What this task involves » Repeat the data in full. Every line must match.

-=-=-

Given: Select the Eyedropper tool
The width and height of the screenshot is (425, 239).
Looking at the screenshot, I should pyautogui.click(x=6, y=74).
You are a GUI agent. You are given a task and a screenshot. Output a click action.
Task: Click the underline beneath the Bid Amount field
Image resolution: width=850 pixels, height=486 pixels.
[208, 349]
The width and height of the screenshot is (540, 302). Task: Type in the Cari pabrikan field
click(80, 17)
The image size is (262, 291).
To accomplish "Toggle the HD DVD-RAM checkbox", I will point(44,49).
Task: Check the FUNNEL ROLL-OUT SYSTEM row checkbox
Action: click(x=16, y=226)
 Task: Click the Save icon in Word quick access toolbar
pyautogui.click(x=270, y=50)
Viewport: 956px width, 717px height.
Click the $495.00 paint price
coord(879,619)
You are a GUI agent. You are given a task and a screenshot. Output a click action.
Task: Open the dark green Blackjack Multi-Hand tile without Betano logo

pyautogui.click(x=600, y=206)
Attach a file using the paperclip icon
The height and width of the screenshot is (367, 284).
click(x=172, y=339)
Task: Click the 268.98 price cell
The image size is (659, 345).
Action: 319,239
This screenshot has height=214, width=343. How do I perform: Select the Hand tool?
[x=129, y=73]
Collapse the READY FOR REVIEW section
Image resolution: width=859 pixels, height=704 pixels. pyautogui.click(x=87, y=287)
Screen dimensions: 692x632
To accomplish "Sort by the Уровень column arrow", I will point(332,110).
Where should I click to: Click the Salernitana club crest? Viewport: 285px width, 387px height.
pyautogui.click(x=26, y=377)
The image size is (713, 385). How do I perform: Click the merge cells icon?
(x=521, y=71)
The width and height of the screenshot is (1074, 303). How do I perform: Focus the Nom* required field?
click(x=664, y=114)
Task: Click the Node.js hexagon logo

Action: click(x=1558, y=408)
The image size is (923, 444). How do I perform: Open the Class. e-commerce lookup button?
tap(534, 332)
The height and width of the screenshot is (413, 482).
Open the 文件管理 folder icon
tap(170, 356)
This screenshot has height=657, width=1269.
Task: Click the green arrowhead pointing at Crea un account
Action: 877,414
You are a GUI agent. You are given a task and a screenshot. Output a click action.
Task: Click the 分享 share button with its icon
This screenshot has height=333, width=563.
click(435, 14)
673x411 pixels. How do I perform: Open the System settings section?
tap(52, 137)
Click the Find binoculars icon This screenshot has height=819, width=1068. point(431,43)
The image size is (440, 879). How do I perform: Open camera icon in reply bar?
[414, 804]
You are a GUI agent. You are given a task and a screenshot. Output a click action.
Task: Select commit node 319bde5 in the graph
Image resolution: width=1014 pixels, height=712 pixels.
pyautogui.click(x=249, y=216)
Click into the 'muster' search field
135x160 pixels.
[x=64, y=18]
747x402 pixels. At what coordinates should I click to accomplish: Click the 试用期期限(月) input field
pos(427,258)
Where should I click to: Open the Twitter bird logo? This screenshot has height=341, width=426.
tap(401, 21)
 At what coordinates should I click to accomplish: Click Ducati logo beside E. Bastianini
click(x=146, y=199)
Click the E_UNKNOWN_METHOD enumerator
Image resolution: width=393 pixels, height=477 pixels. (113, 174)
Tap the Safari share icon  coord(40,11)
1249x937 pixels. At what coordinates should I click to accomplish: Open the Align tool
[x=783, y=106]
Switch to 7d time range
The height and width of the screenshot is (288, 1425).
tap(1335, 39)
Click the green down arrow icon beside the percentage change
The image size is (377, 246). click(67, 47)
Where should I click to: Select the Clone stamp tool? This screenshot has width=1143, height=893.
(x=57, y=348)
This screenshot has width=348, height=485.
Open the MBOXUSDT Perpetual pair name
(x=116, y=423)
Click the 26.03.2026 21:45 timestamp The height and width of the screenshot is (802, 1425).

-=-=-

Result »
Given: Select the Eyedropper tool
The width and height of the screenshot is (425, 239).
Looking at the screenshot, I should pyautogui.click(x=6, y=74).
You are a GUI agent. You are given a task and a screenshot. Output a click action.
Task: Click the underline beneath the Bid Amount field
Image resolution: width=850 pixels, height=486 pixels.
[208, 349]
The width and height of the screenshot is (540, 302). Task: Type in the Cari pabrikan field
click(80, 17)
The image size is (262, 291).
To accomplish "Toggle the HD DVD-RAM checkbox", I will point(44,49).
Task: Check the FUNNEL ROLL-OUT SYSTEM row checkbox
Action: click(x=16, y=226)
 Task: Click the Save icon in Word quick access toolbar
pyautogui.click(x=270, y=50)
Viewport: 956px width, 717px height.
Click the $495.00 paint price
coord(879,619)
You are a GUI agent. You are given a task and a screenshot. Output a click action.
Task: Open the dark green Blackjack Multi-Hand tile without Betano logo

pyautogui.click(x=600, y=206)
Attach a file using the paperclip icon
The height and width of the screenshot is (367, 284).
click(x=172, y=339)
Task: Click the 268.98 price cell
The image size is (659, 345).
Action: 319,239
This screenshot has height=214, width=343. How do I perform: Select the Hand tool?
[x=129, y=73]
Collapse the READY FOR REVIEW section
Image resolution: width=859 pixels, height=704 pixels. pyautogui.click(x=87, y=287)
Screen dimensions: 692x632
To accomplish "Sort by the Уровень column arrow", I will point(332,110).
Where should I click to: Click the Salernitana club crest? Viewport: 285px width, 387px height.
pyautogui.click(x=26, y=377)
The image size is (713, 385). How do I perform: Click the merge cells icon?
(x=521, y=71)
The width and height of the screenshot is (1074, 303). How do I perform: Focus the Nom* required field?
click(x=664, y=114)
Task: Click the Node.js hexagon logo

Action: click(x=1558, y=408)
The image size is (923, 444). How do I perform: Open the Class. e-commerce lookup button?
tap(534, 332)
The height and width of the screenshot is (413, 482).
Open the 文件管理 folder icon
tap(170, 356)
This screenshot has height=657, width=1269.
Task: Click the green arrowhead pointing at Crea un account
Action: 877,414
You are a GUI agent. You are given a task and a screenshot. Output a click action.
Task: Click the 分享 share button with its icon
This screenshot has height=333, width=563.
click(435, 14)
673x411 pixels. How do I perform: Open the System settings section?
tap(52, 137)
Click the Find binoculars icon This screenshot has height=819, width=1068. point(431,43)
The image size is (440, 879). How do I perform: Open camera icon in reply bar?
[414, 804]
You are a GUI agent. You are given a task and a screenshot. Output a click action.
Task: Select commit node 319bde5 in the graph
Image resolution: width=1014 pixels, height=712 pixels.
pyautogui.click(x=249, y=216)
Click into the 'muster' search field
135x160 pixels.
[x=64, y=18]
747x402 pixels. At what coordinates should I click to accomplish: Click the 试用期期限(月) input field
pos(427,258)
Where should I click to: Open the Twitter bird logo? This screenshot has height=341, width=426.
tap(401, 21)
 At what coordinates should I click to accomplish: Click Ducati logo beside E. Bastianini
click(x=146, y=199)
Click the E_UNKNOWN_METHOD enumerator
Image resolution: width=393 pixels, height=477 pixels. (113, 174)
Tap the Safari share icon  coord(40,11)
1249x937 pixels. At what coordinates should I click to accomplish: Open the Align tool
[x=783, y=106]
Switch to 7d time range
The height and width of the screenshot is (288, 1425).
tap(1335, 39)
Click the green down arrow icon beside the percentage change
The image size is (377, 246). click(67, 47)
Where should I click to: Select the Clone stamp tool? This screenshot has width=1143, height=893.
(x=57, y=348)
This screenshot has width=348, height=485.
Open the MBOXUSDT Perpetual pair name
(x=116, y=423)
Click the 26.03.2026 21:45 timestamp The height and width of the screenshot is (802, 1425).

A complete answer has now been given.